时间:2023-05-24  来源:  作者:骁骑校
胖头陀猛地起身:“三殿下待我恩重如山,哪能用的上劳烦二字, 殿下效劳,是小的荣幸,我这就去,”
不出半个时辰,那位落魄朋友便被带來,半旧的锦袍,头上戴着绿帽子,脸上挂着贱兮兮的微笑,见人就点头哈腰,众好汉一看,这不是城南怡红院的龟奴李彪么。
好汉爷们平日洒脱不羁,窑子是经常逛的,一直沒把这位李彪放在眼里,沒想到真人不露相,原來人家李彪当年也潇洒过,还是盐枭出身呢。
三殿下开门见山的问道:“李彪,你可听过元封这个名字,”
李彪还沒反应过來,窑子的工作主要是夜班,通常早上他都在睡觉,刚才是被那胖头陀从被窝里揪出來的,现在还迷糊着呢。
见他发懵,胖头陀一巴掌打过來:“少爷问你话呢,认不认识一个叫元封的甘肃人,”
这回李彪听清楚了,元封,刻骨铭心的名字,这个人杀死了他三个哥哥,摧毁了李家的私盐生意,更一把火烧了李家大宅子,昔日风光无限的西北盐枭家族树倒猢狲散,自己也不得不背井离乡,辗转來到京城做这样低三下四的工作。
“认识,怎么不认识,害我家破人亡的就是他,”李彪脱口而出。
三殿下和身旁之人交换一下眼神,露出欣慰的笑容,找对人了,





武林帝国 4-20 边城浪子
时光倒流八年前,当时在西北地方,兰州李家可是威名显赫的家族,***三兄弟谁人不知,谁人不晓,他们凭着心狠手辣掌控了西北的私盐生意,手底下豢养着数百打手,在官府里也安插着耳目,势力庞大资本雄厚,是名副其实的盐枭。
那时候,李彪的日子过的象神仙一样,上面有三个哥哥罩着,根本不用他出去打拼,每天就是睡到日上三竿,然后提笼架鸟,带着十几二十个家奴出去游逛,兰州城基本可以横着走,见到漂亮的大闺女小媳妇就调戏一番,进了茶馆酒楼,人人都得尊称一声四爷,保不齐四爷一高兴,來一句:“所有人的酒钱都挂四爷账上,”那才是皆大欢喜。
四爷喜欢逛窑子,兰州府大小窑子他都玩遍了,经常吃住在青楼中,银子流水一般往外淌,一天连吃喝带嫖娘们带打赏都能花出去百十两,人家连眼皮都不带眨一下的,就轻飘飘一句:“记四爷账上,”
老鸨们最喜欢四爷这样的恩客,钱多人傻,不怕他记账,就怕他不來,盐枭家有钱有势,四爷住在哪儿,就是谁的福分,就连地痞流氓都不敢上门闹事。

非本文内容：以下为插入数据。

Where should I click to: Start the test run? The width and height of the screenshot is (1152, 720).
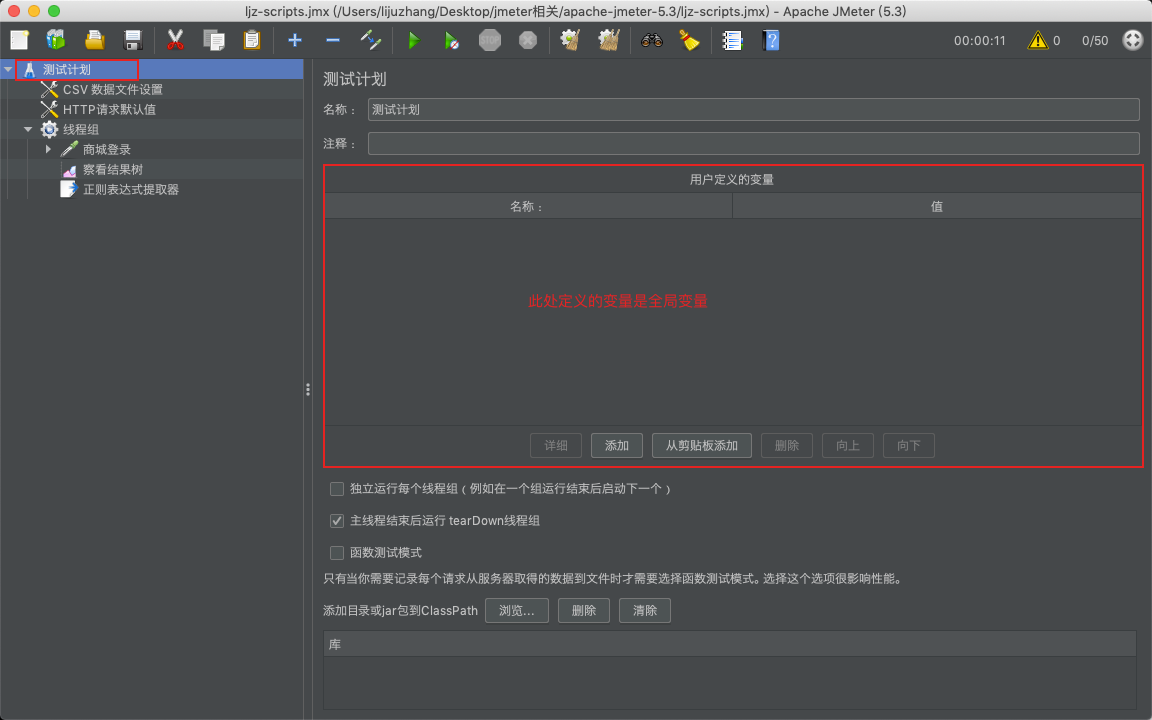414,40

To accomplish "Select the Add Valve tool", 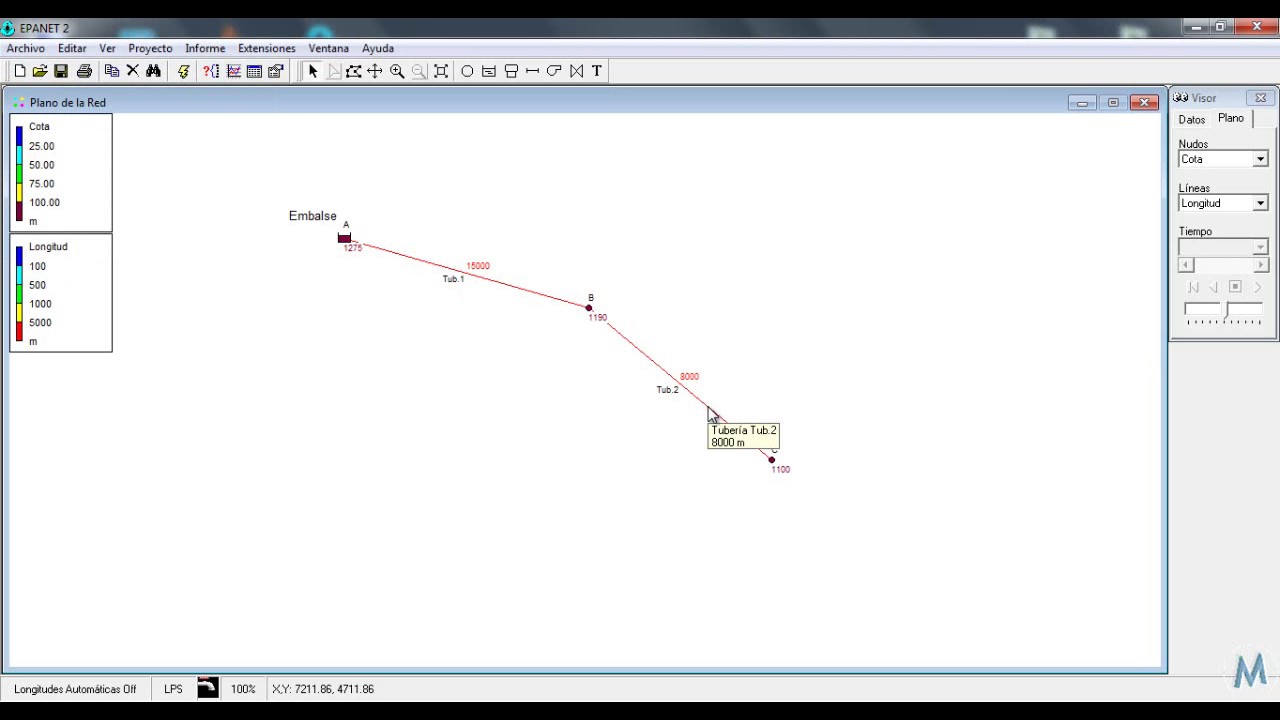I will point(576,71).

多么逍遥自在的生活啊,就是给个知府都不换,可是这一切都在短短几天内改变了,二哥在河口镇被杀,大哥和三哥带人前去处理,结果一去就再也沒有回來,自家的老宅也被人一把火烧了,等小厮把李彪从温柔乡里叫醒,匆匆赶回家的时候,偌大的宅子已经成了废墟,然后两个哥哥血肉模糊的尸体也送來了,兰州李家,一夜之间就崩塌了。
私盐买卖被人接管,偌大的家业灰飞烟灭,下面的打手帮佣树倒猢狲散,席卷走了剩余的钱财货物,李彪直接从云端跌落凡尘,成了人人喊打的落水狗。
他在兰州沒少作恶,欠下不少血债,在各个酒楼娼家更是欠下天文数字的巨债,昔日的酒肉朋友翻脸不认人,每天催债的人把门槛都踩烂,无奈之下李彪只好前往京城投奔老五。
李家老五进京赶考,关山遥远已经断了音讯,等老四辗转來到京城的时候早已找不到人了,走投无路只好委身在京城妓院当一名龟奴。
这就是李彪刻骨铭心的经历,一切痛苦经历的根源都在于那个叫做元封的年轻马贼。
西北和京城距离实在太远,以至于元封的威名根本无人知晓,不过李彪却是清楚的很,仇人的一切情况,他都牢记于心,既然有人问起,他也乐得提供资料。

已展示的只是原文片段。